Report every line of the listing below in which the string "computer" appears.

Entries shown →
————

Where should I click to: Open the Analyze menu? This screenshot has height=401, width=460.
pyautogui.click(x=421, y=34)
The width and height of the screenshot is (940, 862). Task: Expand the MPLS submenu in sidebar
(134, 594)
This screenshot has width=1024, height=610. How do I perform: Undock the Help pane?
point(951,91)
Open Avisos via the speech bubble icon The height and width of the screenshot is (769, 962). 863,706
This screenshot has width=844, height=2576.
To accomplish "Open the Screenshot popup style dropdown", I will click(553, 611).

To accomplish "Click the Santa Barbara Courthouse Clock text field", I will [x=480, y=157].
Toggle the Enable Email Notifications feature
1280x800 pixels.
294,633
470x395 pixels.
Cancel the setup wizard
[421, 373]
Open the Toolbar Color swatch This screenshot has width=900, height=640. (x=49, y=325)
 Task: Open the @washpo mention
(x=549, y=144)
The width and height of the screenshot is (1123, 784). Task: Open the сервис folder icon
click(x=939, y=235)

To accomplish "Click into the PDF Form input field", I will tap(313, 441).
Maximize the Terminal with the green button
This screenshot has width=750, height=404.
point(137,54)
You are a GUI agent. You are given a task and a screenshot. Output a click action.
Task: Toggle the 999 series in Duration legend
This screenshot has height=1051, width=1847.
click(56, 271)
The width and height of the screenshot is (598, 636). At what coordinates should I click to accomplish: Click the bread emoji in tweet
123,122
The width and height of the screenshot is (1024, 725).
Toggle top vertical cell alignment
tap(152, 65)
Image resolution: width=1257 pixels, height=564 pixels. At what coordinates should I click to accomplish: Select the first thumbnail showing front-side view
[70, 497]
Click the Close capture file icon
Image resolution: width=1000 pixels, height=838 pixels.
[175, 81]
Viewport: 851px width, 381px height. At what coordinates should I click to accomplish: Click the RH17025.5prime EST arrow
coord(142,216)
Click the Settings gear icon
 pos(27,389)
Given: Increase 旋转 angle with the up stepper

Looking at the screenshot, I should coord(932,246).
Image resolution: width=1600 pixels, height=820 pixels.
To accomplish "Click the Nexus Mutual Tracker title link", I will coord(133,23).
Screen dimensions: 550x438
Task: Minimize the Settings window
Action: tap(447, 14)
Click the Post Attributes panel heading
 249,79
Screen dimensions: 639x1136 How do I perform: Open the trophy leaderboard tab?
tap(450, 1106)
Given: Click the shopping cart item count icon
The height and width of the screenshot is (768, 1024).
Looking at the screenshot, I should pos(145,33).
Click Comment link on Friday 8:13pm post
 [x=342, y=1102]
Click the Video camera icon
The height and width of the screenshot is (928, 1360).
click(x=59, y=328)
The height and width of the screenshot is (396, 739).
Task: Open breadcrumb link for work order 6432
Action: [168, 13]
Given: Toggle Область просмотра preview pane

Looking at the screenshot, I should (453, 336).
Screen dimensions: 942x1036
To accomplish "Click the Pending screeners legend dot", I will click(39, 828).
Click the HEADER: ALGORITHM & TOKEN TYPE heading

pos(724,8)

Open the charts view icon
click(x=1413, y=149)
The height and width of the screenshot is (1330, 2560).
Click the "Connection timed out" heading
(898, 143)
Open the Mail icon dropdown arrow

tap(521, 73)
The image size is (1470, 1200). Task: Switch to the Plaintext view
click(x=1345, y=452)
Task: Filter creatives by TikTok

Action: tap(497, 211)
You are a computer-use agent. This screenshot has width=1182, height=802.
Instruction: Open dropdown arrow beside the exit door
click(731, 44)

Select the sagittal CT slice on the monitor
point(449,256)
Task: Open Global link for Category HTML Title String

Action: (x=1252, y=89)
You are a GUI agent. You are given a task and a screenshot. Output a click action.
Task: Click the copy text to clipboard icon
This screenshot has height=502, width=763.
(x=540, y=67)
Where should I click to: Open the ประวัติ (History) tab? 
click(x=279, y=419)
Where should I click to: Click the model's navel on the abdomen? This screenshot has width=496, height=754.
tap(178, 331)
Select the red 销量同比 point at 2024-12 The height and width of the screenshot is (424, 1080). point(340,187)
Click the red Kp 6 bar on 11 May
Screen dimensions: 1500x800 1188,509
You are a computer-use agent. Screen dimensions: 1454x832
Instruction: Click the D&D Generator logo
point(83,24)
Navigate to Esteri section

————

Result for this task →
You are a computer-use agent. This screenshot has width=1182, height=802.
You are a computer-use agent. Screen dimensions: 1454x832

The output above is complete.